No matter how hard or long you work, if you earn wages at or below the poverty line, you cannot receive aid. Only workers who earn above the poverty line are eligible for unemployment. Impoverished people cannot apply, and if they do, it is mandatory that their applications are rejected.

You cannot be unemployed for more than 3/5 of a year. If you fail to find above-poverty work for at least five out of twelve months, you are ineligible for any aid.

You must wait weeks or even months after filing before you receive aid. This is intended to incentivize people not to wait for help, even if they’re in urgent need of immediate support. This is not because of a shortage of staff. This is a deliberate legal policy which guides unemployment law.

You cannot run your own company or earn wages from self-employment.

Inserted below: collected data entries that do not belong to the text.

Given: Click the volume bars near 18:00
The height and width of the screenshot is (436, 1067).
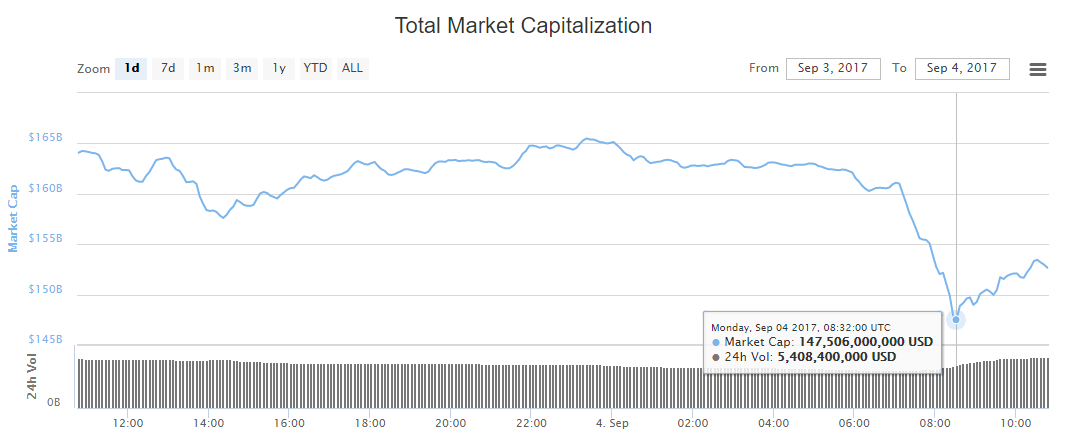Looking at the screenshot, I should pyautogui.click(x=370, y=383).
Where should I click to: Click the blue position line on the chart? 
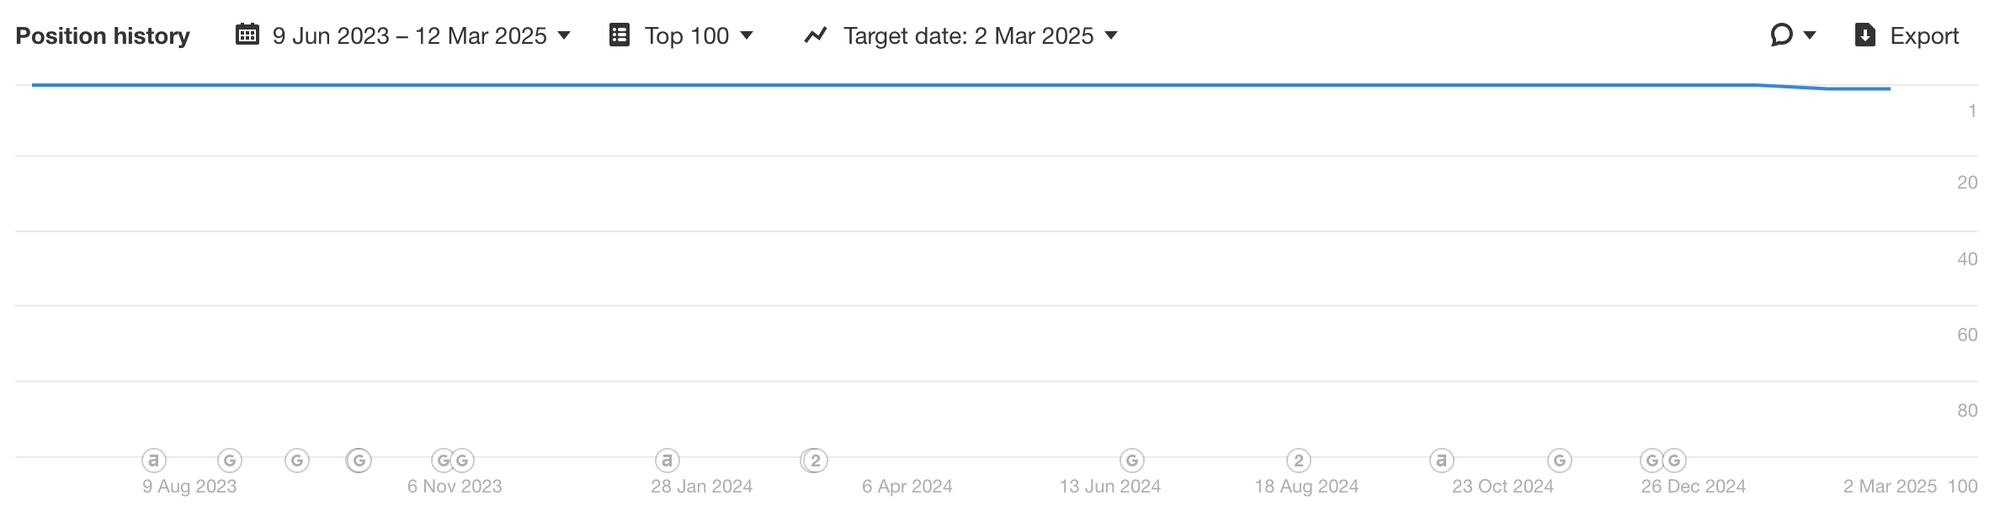tap(900, 85)
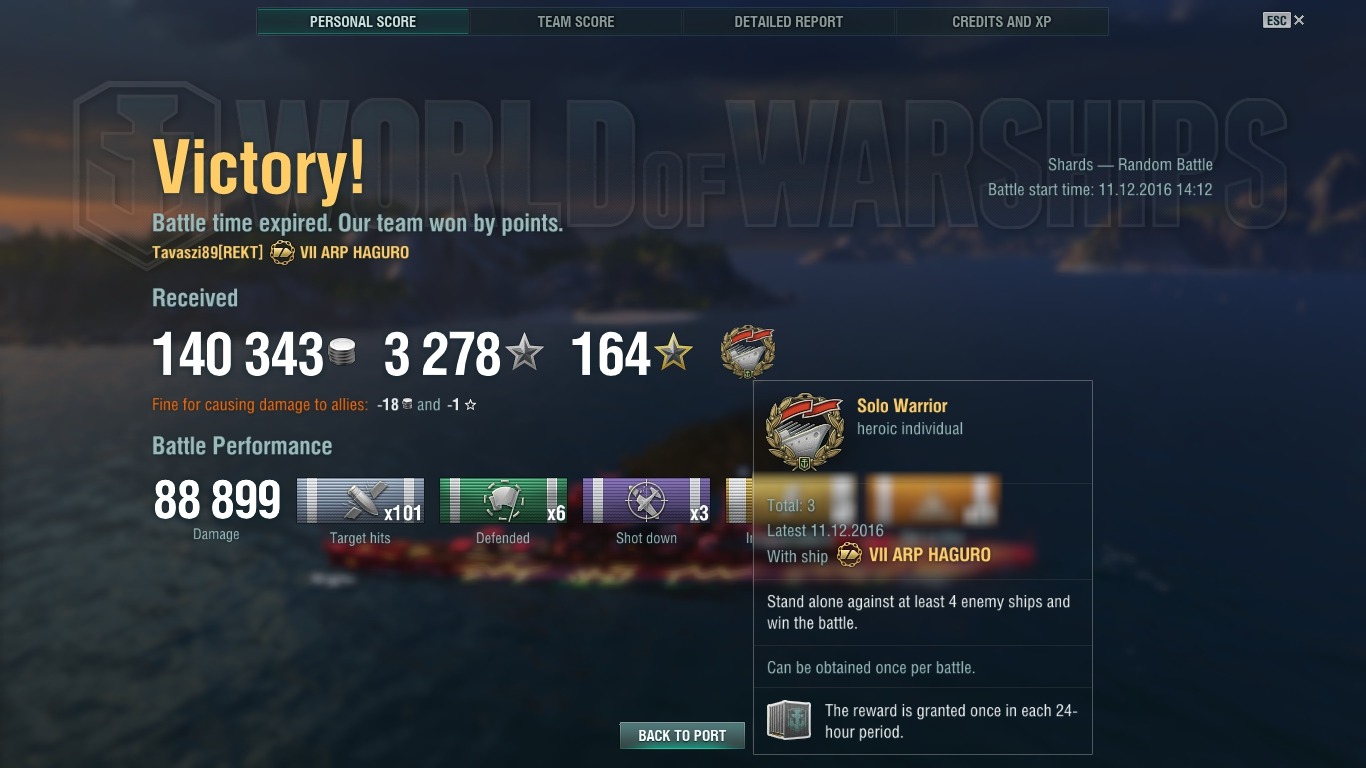Click the silver credits coin icon
Image resolution: width=1366 pixels, height=768 pixels.
tap(342, 354)
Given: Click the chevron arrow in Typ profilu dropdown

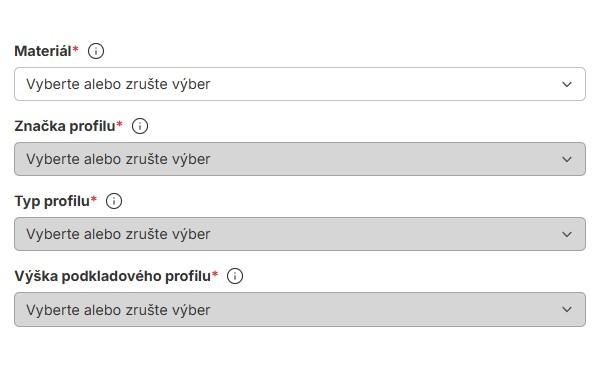Looking at the screenshot, I should [567, 234].
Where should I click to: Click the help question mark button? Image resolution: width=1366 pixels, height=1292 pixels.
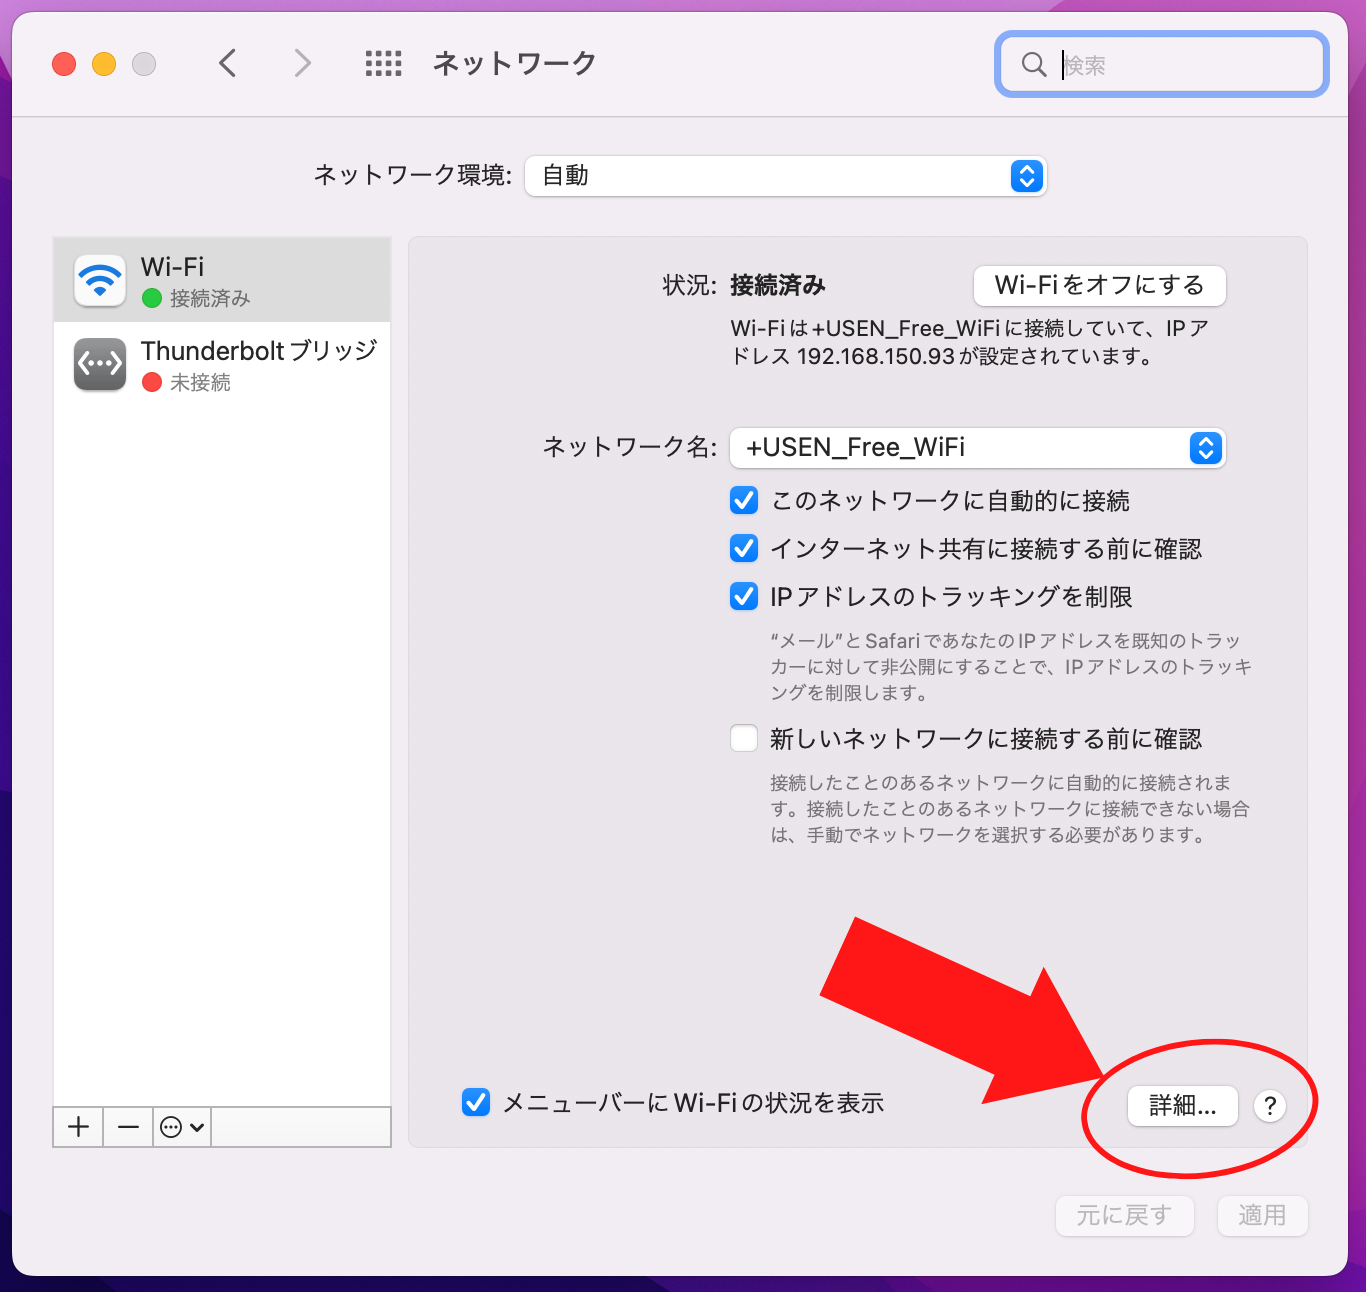(1269, 1106)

You cannot be a freelancer, even if you clock full-time hours.

Your employer must provide a W-2. If the employer fails to do this, you receive no assistance.

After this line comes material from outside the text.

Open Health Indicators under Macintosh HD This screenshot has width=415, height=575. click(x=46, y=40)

Did you file a 1099 instead of a W-2? You are ineligible, and will receive no aid.

Last, but not least, remember that millions of full-time workers are automatically ineligible even if their wages and hours are high enough, because your employer must be incorporated in your state as a native employer, you cannot own a business or be self-employed, you cannot freelance or work remotely, etc.

These are not minor exemptions. They exclude tens of millions of Americans—everyone from the homeless and (actually) unemployed persons all the way up to business owners and entrepreneurs. They exclude people at every level of society, from wealthy to dirt-poor, rural to urban.

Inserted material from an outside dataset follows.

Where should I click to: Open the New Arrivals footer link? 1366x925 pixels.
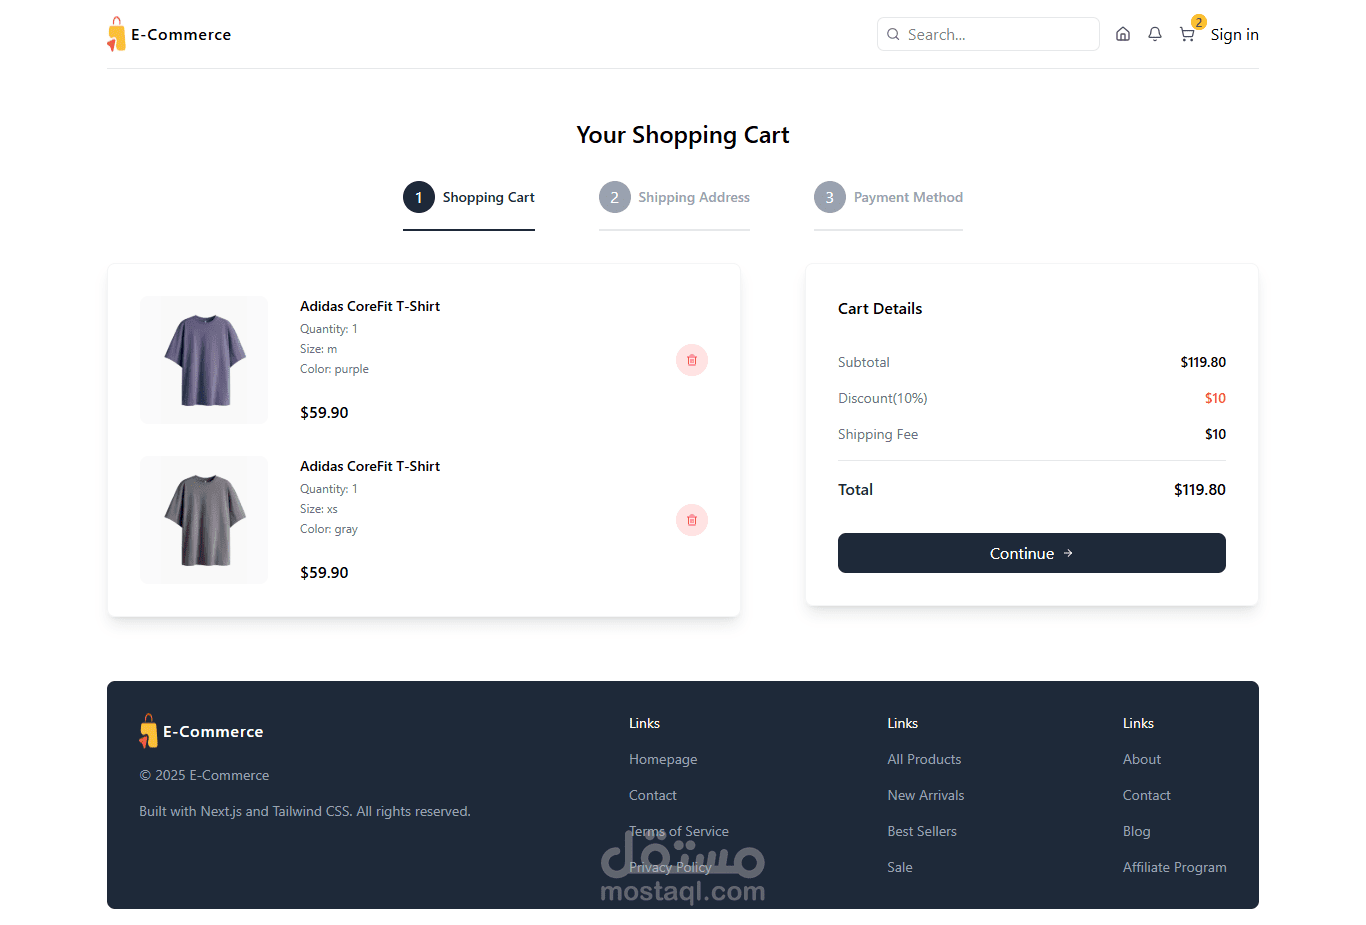click(x=926, y=795)
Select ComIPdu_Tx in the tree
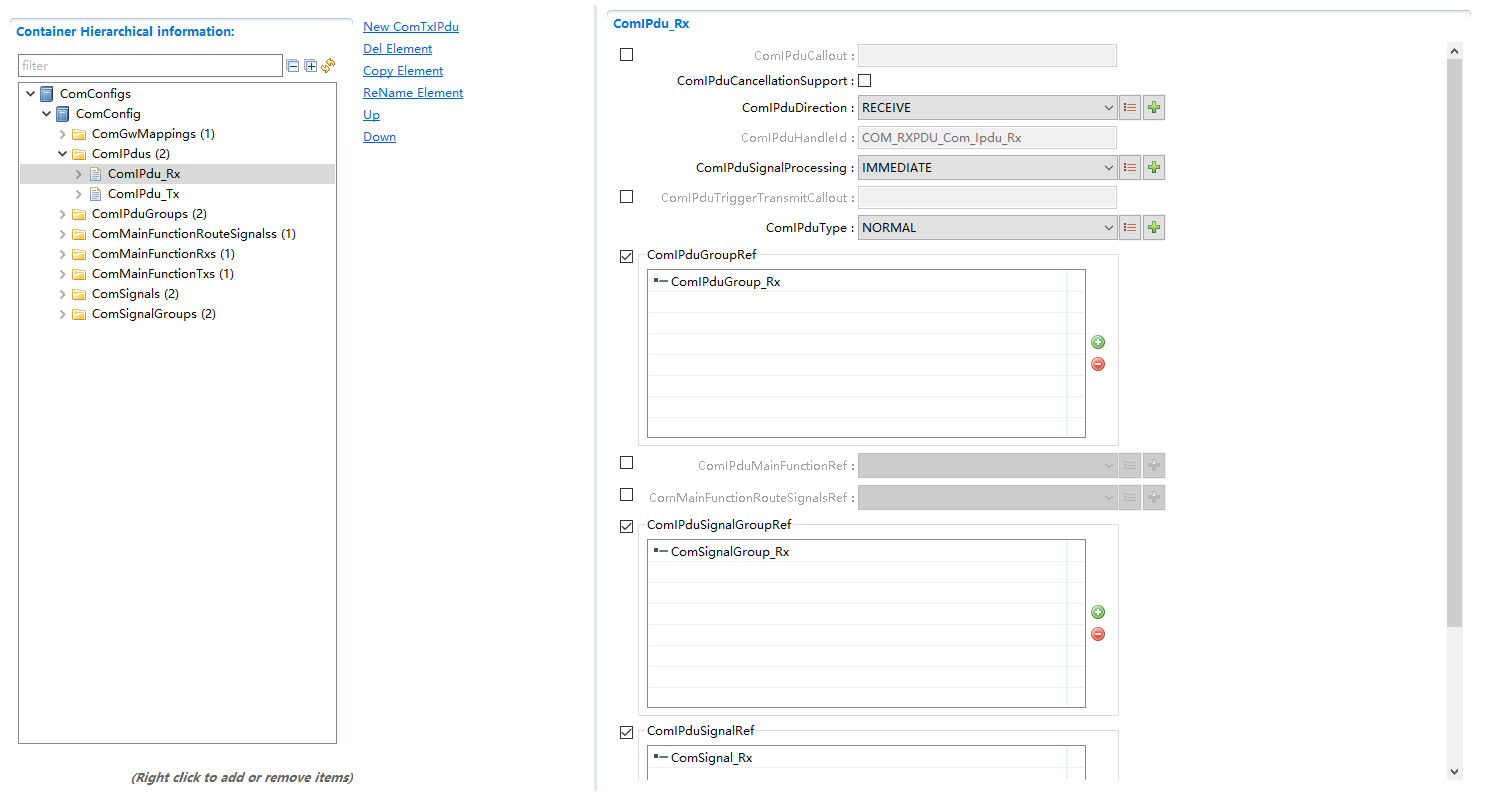Screen dimensions: 1486x796 click(143, 194)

In short, even an executive summary of the issue teaches us that this system has been designed to accomplish a few key goals:

+ Deny aid to the people who need it most

+ Incentivize corporate work by punishing freelancers, gig workers, entrepreneurs, and LLCs

+ Punish workers who accept offers to work for companies incorporated outside of their native state, even if they live in, work in, and pay 100% of their taxes to their state

+ Prioritize high-income earners at the expense of struggling workers

For all of these reasons and more, state unemployment agencies cannot save the economy. They are structurally and fundamentally designed not to do that.

They will not “bail out” the working class. There will not be a bail out of the working class, unless the working class exerts greater pressure on the ruling class to pass dramatic measures, including a universal basic living stipend for all people without any exceptions or exemptions.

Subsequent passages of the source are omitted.